1. Did the Memorandum Opinion incorrectly add a notice requirement for rebuttal evidence that the State used to rebut Appellant's defensive theory after Appellant's counsel opened the door to such evidence in voir dire and in opening statement?
2. Did the Memorandum Opinion ignore the Court of Criminal Appeals' directive that a trial judge is afforded almost absolute deference in determining whether a prosecutor acted willfully and thereby improperly substitute its judgment for the trial judge's in finding the prosecutor was engaging in gamesmanship instead of legitimately rebutting a defensive theory?
3. Did the Memorandum Opinion, in its harm analysis, improperly ignore the overwhelming evidence of Appellant's guilt, including the fact that he absconded during trial and was absent for closing arguments at guilt/innocence?
We will reverse the judgment of the court of appeals.

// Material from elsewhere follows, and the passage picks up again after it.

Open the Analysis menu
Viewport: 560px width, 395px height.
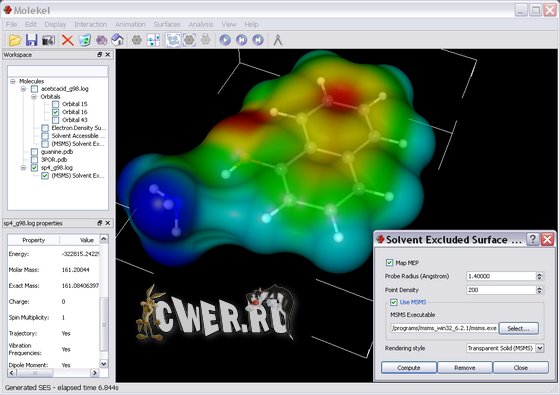coord(201,25)
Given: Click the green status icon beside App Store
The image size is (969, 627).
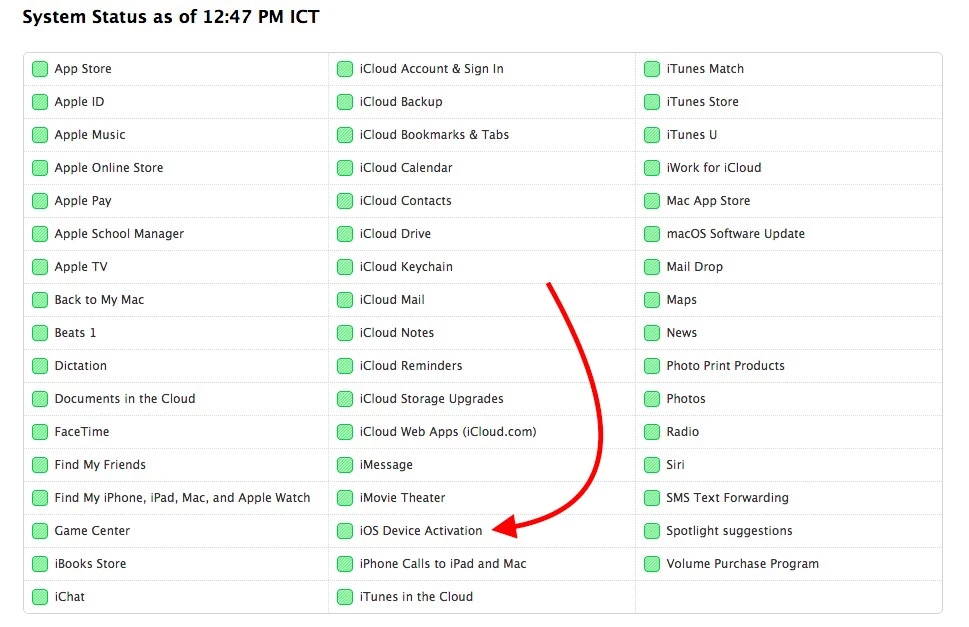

Prior to trial, Appellant filed a request for notice of the State's intent to use evidence of extraneous offenses pursuant to Rule of Evidence 404(b).2 The State provided notice that it intended to use Appellant's prior DWI offense, two possession of controlled substance offenses, and two assault offenses for impeachment or in the punishment phase. The circumstances surrounding one of the prior possession of methamphetamine convictions was the evidence that Appellant claims was improperly raised by the State. During opening statements of the guilt stage of trial, Appellant stated that the evidence would show that the methamphetamine lab found on his property was set up by others in his absence and without his knowledge and that he arrived home just minutes before the police arrived and discovered the lab. The defense stated to the jury:
[H]ave you ever seen a movie like The Fugitive or Double Jeopardy where a person in movies is found in suspicious circumstances and arrest and convict them and then the rest of the movie they're trying to prove their innocence? Law enforcement is chasing them and ultimately at the end of the movie, lo and behold they're innocent and exonerated. Have you ever seen anything like that?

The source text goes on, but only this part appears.